Ça y est. La porte de la cellule s’ouvre, très tôt dans la matinée ; je sais que le soleil se lève sur ce fameux 11 mars 1972 et je n’ai pas vraiment dormi. D’ailleurs je suis déjà assis sur le lit lorsque la porte grince. Je n’écoute pas la voix du maton, je sais ce qu’elle a à me dire.

« Je suis prêt. »

J’ai chuchoté. Quelques effets personnels m’attendent sur la table, bricoles que j’avais posées soigneusement, dans une minutie fétichiste, comme pour ne pas rompre le cours de l’histoire en froissant le lent flot du temps d’un mauvais geste.

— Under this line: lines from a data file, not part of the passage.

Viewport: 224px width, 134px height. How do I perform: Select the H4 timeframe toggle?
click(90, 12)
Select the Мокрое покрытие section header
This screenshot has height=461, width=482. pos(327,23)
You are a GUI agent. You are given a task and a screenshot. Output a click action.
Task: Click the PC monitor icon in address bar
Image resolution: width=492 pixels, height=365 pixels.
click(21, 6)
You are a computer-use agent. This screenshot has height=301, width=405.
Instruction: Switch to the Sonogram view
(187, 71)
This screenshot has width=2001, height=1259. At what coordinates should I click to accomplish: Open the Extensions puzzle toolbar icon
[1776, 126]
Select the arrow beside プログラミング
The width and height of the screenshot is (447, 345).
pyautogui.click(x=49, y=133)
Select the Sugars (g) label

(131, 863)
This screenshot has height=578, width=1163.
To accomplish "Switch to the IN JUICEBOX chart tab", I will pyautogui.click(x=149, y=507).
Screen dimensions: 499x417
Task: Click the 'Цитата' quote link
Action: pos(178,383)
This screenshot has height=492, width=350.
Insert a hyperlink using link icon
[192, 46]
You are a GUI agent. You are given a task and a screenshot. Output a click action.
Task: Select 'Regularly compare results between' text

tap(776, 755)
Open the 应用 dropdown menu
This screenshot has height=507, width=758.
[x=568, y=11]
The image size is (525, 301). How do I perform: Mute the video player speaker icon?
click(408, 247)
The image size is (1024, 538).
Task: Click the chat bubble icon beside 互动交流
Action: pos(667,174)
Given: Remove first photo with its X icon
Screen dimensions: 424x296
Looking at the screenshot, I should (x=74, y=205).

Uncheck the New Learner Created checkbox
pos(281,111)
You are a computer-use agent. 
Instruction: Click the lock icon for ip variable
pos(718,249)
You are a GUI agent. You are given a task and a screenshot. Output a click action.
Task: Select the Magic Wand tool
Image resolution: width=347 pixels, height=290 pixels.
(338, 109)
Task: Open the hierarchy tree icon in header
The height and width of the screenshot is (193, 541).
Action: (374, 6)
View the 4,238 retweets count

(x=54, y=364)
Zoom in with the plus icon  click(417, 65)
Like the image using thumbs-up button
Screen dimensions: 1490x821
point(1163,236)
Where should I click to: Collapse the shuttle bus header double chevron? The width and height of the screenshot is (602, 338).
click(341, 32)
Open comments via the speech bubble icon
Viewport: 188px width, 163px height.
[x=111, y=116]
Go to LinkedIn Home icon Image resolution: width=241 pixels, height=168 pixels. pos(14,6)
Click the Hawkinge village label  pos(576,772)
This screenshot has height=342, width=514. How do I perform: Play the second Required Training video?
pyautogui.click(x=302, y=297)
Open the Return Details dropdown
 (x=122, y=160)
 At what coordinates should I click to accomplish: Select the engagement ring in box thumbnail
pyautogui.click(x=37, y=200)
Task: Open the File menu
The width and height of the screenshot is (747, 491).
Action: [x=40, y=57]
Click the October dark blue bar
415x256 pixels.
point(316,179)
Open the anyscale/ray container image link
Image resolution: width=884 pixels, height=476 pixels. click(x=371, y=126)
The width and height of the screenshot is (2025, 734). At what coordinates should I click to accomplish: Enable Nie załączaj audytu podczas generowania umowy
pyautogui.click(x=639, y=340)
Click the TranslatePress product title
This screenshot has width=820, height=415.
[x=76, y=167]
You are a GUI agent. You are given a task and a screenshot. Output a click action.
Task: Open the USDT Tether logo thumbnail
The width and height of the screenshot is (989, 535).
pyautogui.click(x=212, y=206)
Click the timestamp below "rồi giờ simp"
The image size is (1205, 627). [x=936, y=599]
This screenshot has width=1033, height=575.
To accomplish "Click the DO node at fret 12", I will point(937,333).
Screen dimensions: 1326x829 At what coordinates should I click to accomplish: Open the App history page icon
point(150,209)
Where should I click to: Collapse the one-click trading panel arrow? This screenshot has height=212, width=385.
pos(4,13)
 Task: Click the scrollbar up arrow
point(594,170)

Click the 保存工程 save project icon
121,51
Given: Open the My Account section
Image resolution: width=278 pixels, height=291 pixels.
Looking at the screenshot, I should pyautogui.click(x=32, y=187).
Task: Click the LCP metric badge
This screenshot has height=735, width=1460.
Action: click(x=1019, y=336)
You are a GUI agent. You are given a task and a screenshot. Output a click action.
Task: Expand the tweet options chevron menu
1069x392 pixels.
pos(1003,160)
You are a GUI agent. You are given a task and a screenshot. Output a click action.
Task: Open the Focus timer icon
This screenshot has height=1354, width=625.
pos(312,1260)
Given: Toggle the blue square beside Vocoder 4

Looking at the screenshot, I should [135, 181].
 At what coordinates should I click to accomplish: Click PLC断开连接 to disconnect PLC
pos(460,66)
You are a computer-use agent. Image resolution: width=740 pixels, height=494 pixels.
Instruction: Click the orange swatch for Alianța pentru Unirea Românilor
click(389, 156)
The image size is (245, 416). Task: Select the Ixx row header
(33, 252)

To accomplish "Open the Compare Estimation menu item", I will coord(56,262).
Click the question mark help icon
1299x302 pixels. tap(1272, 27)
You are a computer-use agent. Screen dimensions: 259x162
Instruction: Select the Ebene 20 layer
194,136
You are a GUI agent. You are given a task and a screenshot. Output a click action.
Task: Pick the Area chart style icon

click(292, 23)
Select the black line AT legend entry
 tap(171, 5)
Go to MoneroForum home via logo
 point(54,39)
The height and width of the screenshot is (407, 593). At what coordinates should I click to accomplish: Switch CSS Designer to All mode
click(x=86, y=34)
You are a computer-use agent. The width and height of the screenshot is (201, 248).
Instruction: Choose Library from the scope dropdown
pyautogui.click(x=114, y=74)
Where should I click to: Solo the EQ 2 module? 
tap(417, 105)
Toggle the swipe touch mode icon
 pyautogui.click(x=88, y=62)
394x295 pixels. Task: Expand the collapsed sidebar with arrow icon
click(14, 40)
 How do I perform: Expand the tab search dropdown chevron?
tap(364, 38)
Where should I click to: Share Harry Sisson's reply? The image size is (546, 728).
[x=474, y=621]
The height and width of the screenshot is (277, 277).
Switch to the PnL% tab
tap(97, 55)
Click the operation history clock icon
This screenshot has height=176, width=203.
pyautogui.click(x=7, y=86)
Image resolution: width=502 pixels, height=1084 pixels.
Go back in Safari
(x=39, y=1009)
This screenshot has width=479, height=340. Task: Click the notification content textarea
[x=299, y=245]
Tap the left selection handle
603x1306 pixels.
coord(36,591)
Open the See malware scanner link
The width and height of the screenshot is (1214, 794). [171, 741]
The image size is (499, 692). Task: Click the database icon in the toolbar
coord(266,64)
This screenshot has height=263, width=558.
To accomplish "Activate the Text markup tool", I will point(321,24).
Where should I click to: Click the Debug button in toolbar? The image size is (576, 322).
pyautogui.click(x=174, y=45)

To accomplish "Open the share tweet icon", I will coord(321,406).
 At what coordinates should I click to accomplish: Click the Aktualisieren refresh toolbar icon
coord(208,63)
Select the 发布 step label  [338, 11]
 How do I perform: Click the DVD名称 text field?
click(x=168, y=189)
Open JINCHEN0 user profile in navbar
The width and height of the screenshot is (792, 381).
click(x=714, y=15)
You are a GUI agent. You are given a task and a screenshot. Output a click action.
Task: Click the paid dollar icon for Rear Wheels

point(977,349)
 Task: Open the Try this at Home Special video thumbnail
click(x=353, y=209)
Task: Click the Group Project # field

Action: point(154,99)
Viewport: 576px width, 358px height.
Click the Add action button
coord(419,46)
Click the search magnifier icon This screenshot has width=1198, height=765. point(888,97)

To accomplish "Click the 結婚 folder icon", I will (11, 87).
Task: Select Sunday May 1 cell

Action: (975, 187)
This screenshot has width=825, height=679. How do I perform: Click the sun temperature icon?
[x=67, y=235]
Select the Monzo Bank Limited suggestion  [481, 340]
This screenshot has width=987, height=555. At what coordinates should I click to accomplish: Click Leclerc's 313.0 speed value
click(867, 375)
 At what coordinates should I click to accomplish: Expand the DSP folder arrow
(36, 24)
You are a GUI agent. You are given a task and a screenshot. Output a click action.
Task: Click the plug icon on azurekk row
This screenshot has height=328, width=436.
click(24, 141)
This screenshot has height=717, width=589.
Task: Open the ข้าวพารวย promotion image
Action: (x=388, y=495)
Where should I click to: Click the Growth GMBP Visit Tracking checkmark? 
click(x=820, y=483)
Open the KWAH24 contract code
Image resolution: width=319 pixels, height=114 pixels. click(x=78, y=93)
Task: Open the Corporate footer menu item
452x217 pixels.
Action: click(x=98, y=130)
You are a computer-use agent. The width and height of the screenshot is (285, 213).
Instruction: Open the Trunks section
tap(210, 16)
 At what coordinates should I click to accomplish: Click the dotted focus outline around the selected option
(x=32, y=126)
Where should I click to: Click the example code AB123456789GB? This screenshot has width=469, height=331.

Dans un geste rapide et sans me le demander, le gardien me prend des mains ces affaires et les ausculte pendant qu’un autre me surveille, une fois que je suis sorti dans le couloir. C’est bon, tout est en ordre, le peu de choses auxquelles je me résume ne contient rien d’anormal.

Je m’en vais donc, laissant sur le pas de la porte de cette cellule du quartier bas, dans un dernier regard en arrière sur la porte maintenant refermée :

  • les lits superposés,
  • le lavabo-évier-salle-de-bain,
  • la lucarne,
  • les mains de bûcheron de l’un, lourdes mains inutilement fortes,
  • les toilettes communes,
  • les litotes pudiques d’un autre, piètre comédien qui n’a jamais appris à jouer que dans la débrouille permanente de la rue, seul, zonard, sans modèle valable, sans les balises qu’une histoire familiale, qu’un monde d’adulte à la rengaine protectrice, apportent à la vie d’un enfant comme le début d’un sillon qui vous met sur les rails,
  • un bureau,
  • un quatrième larron endormi, mais je ne le connais pas – il vient d’arriver, presque en trop ; demain un autre que moi prendra ma place, ainsi va la vie de la prison – :

la cellule se visite en un seul coup d’œil et elle disparaît d’une volte-face résolue.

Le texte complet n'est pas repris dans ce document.